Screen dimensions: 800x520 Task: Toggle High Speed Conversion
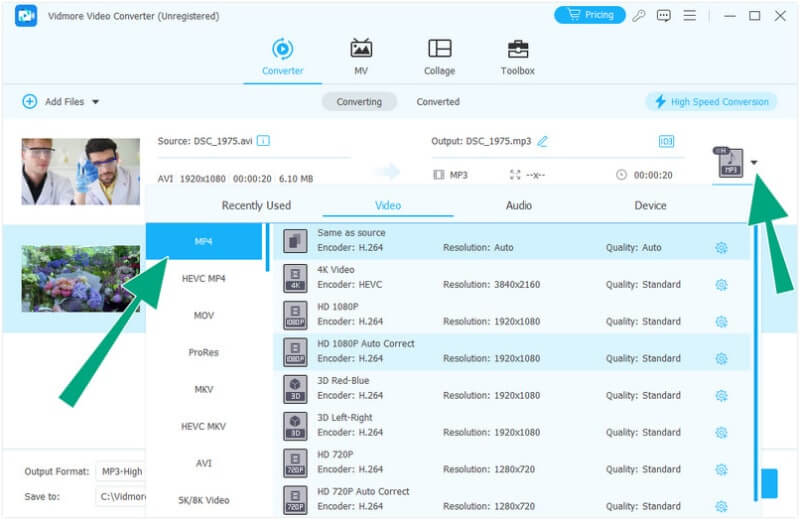click(711, 102)
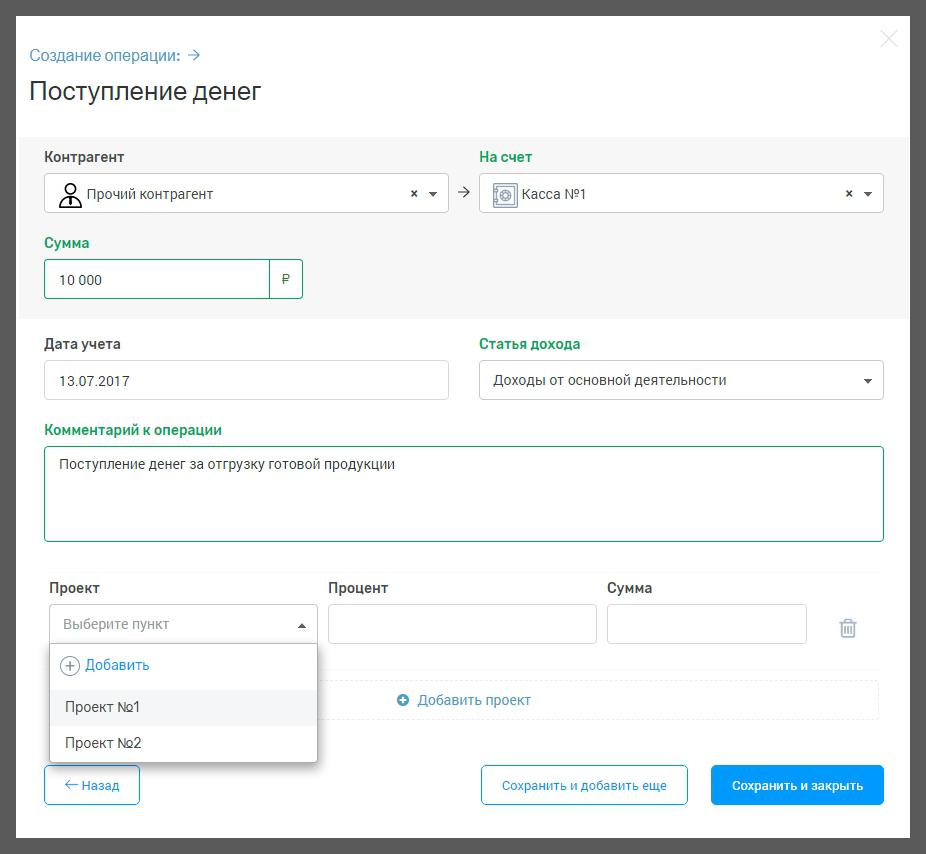Close the dialog with the X icon
This screenshot has width=926, height=854.
coord(888,40)
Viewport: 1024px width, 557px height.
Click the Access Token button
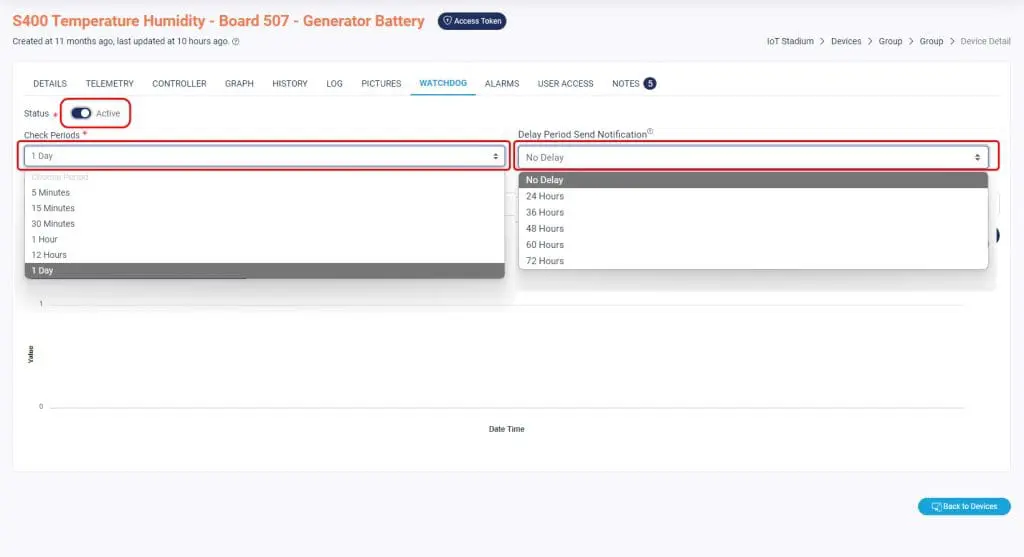472,21
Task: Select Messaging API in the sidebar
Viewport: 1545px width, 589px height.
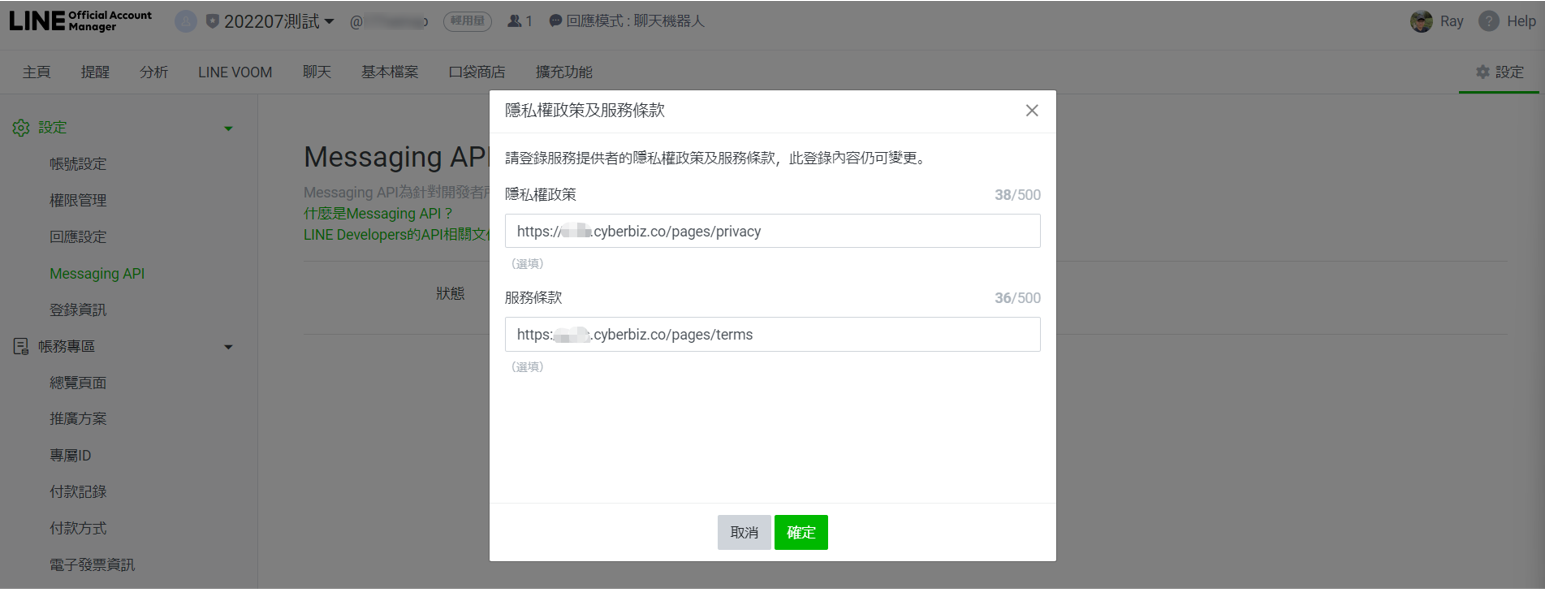Action: coord(97,273)
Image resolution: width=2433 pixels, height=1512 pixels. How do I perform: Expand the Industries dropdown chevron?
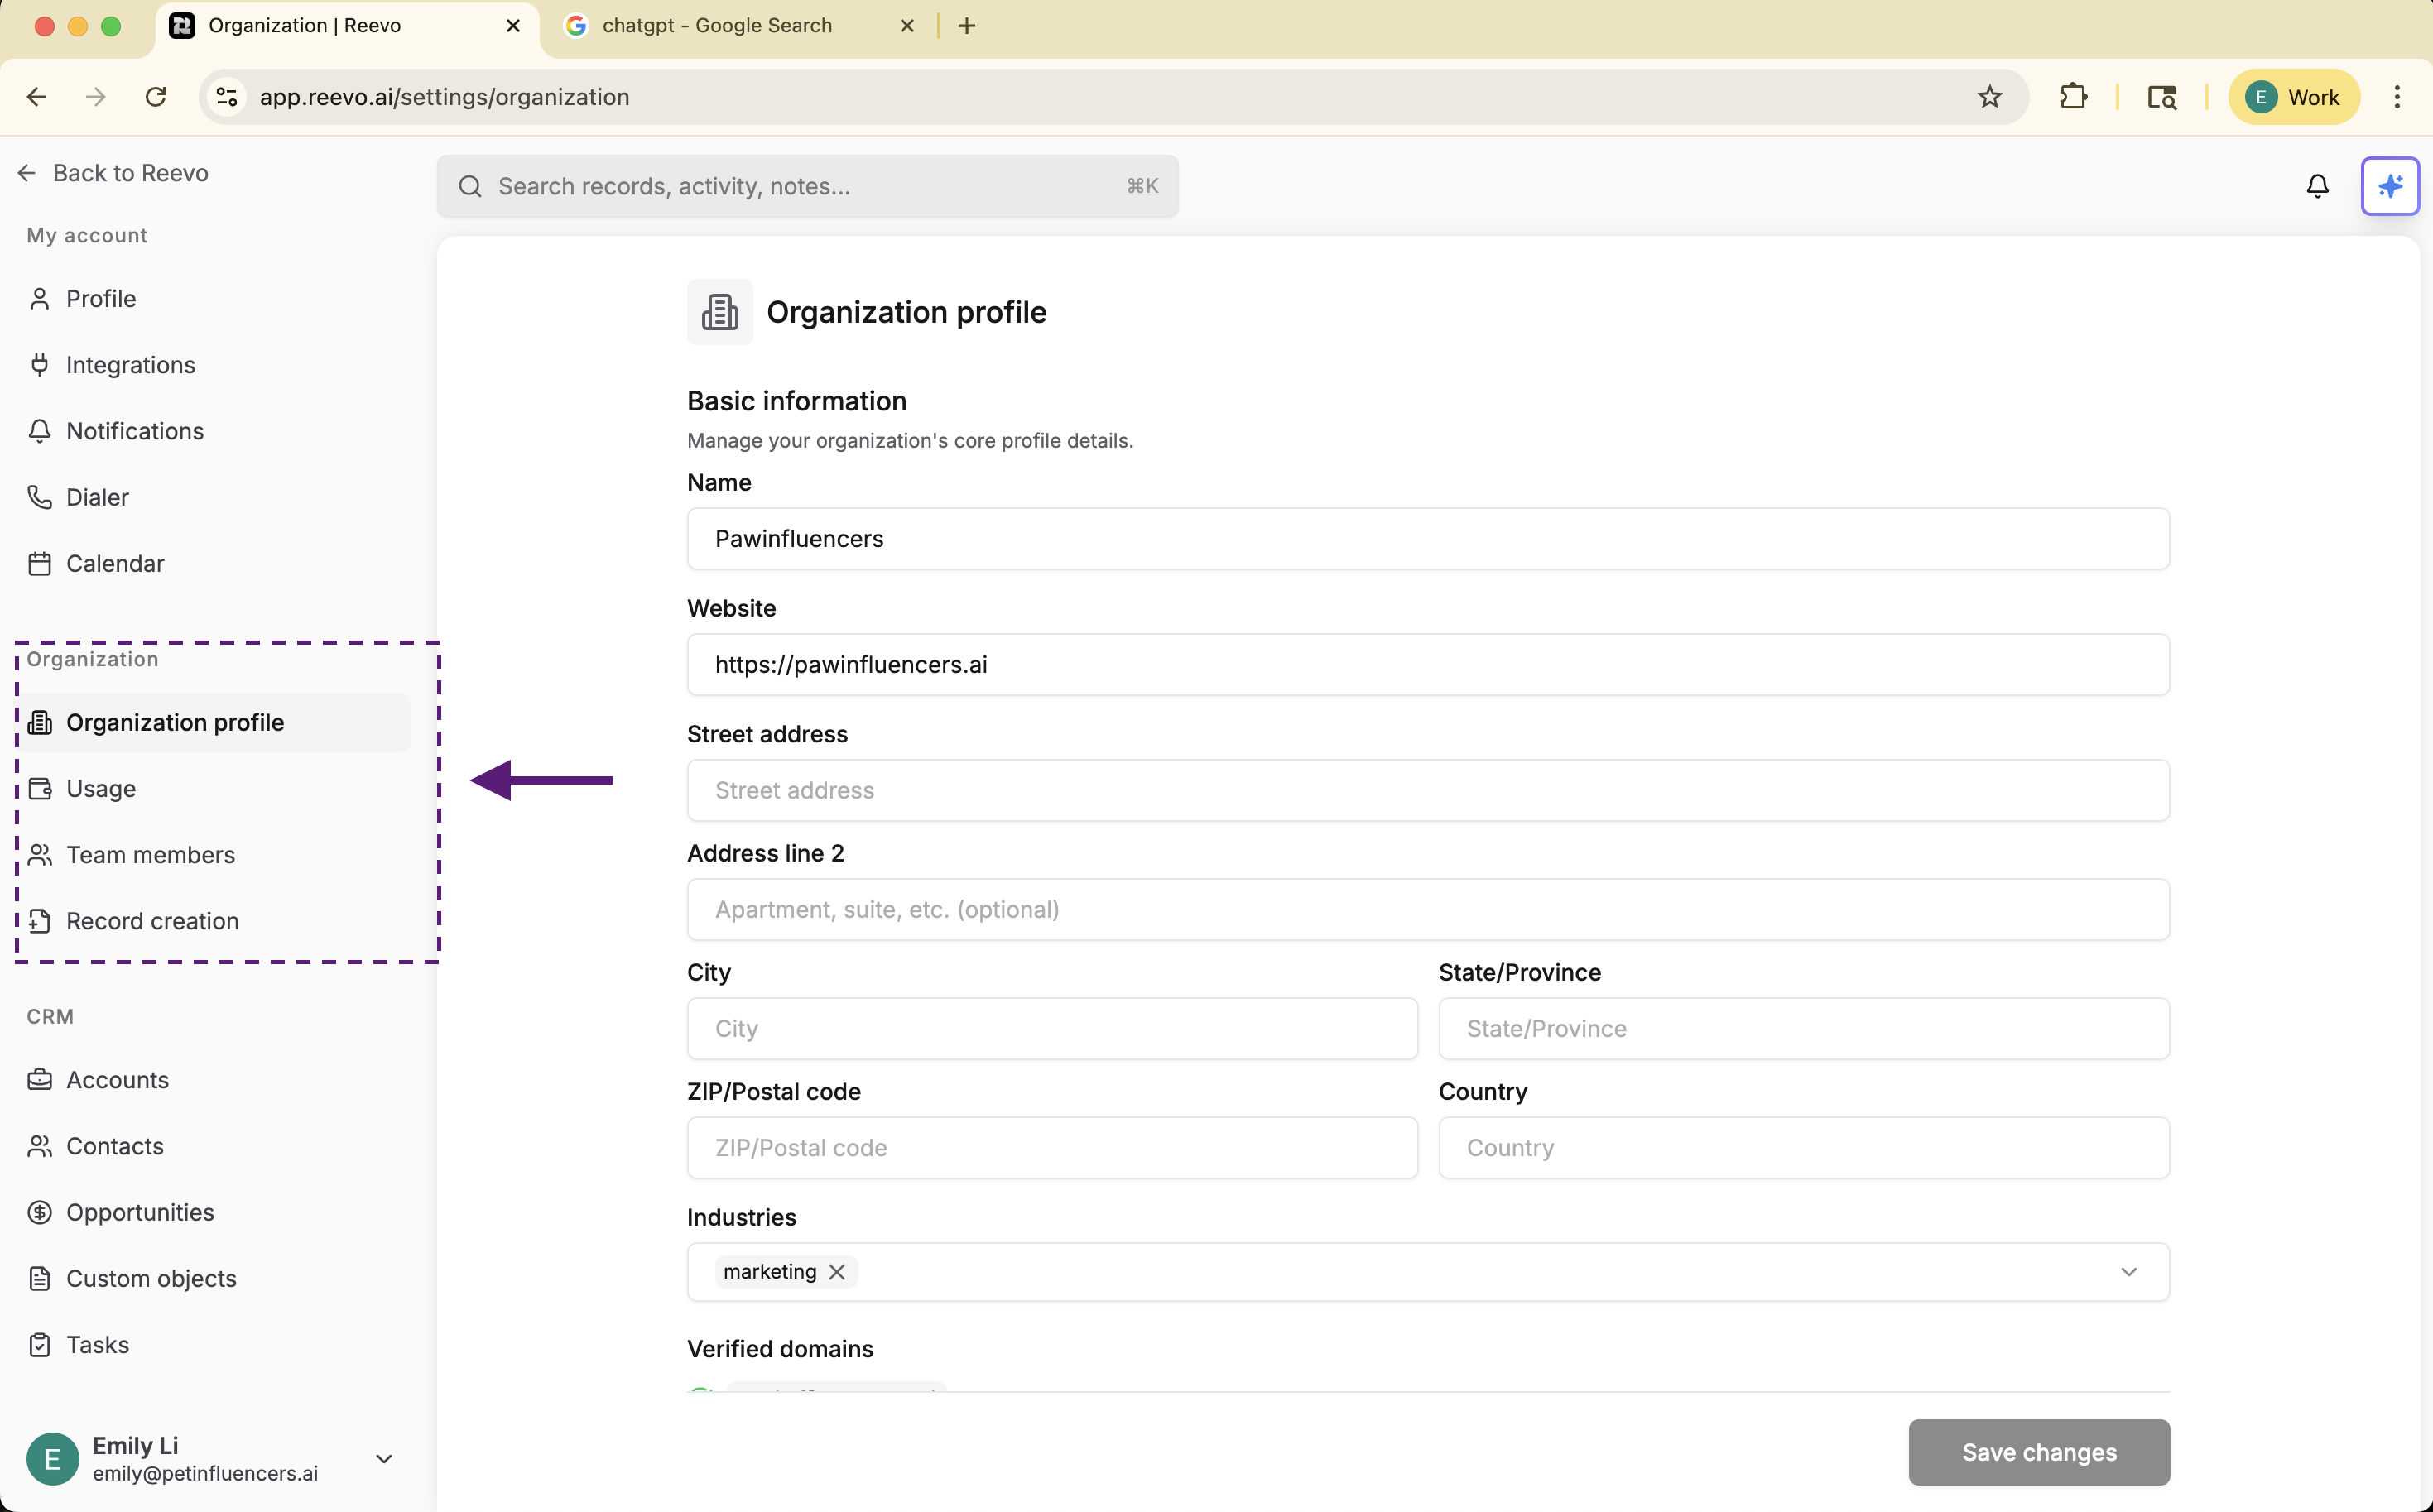[x=2128, y=1272]
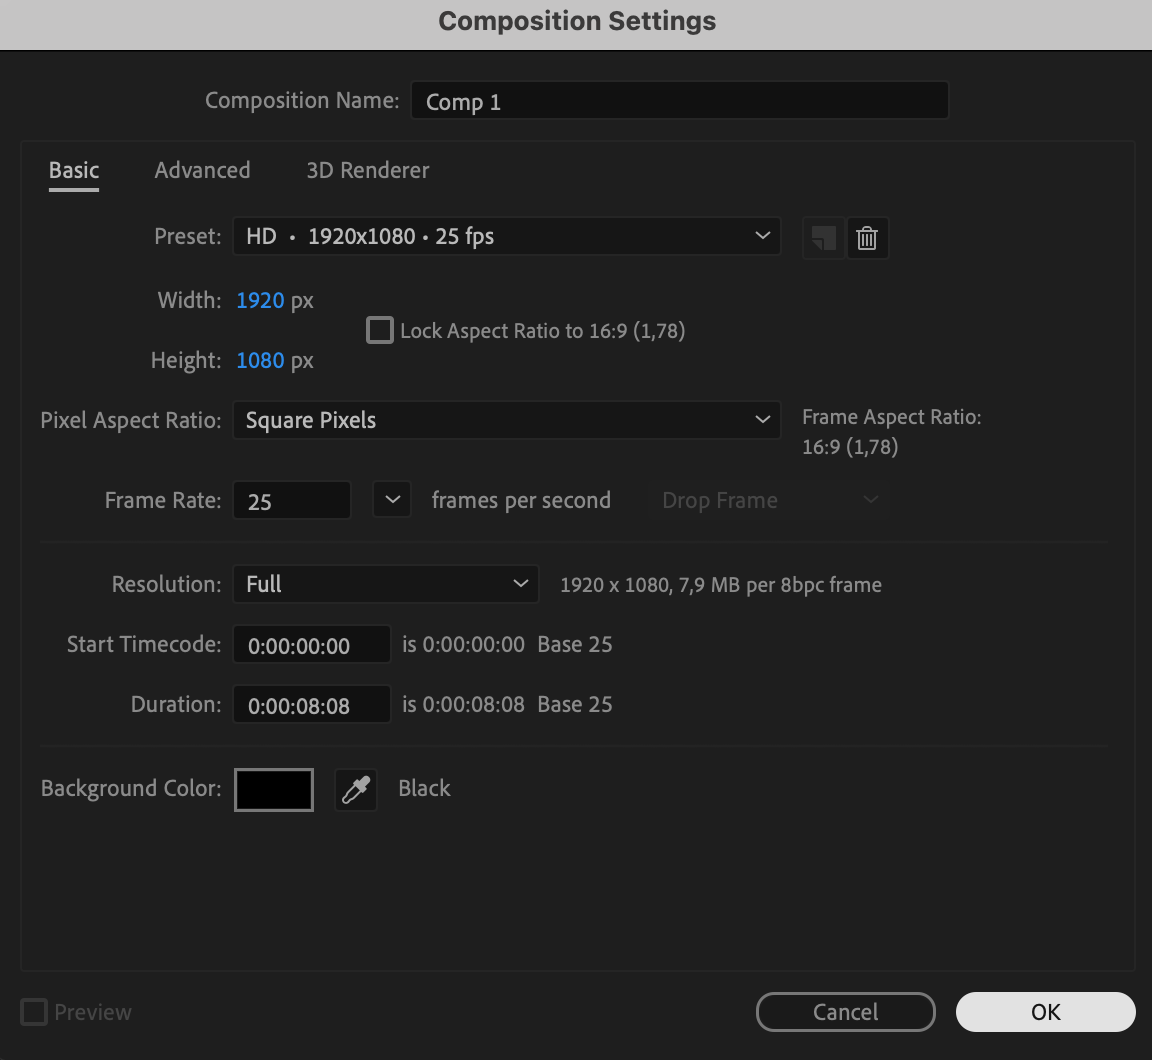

■ **What to do**: Copy every line of the entries above word for word, omitting the pictures.

■ **Exercise response**:
Screen dimensions: 800x520 Task: Toggle High Speed Conversion
click(711, 102)
Close the dialog with the X icon
This screenshot has width=926, height=854.
coord(888,40)
Viewport: 1024px width, 557px height.
Click the Access Token button
472,21
Task: Select Messaging API in the sidebar
Viewport: 1545px width, 589px height.
Action: coord(97,273)
Image resolution: width=2433 pixels, height=1512 pixels. How do I perform: Expand the Industries dropdown chevron?
[x=2128, y=1272]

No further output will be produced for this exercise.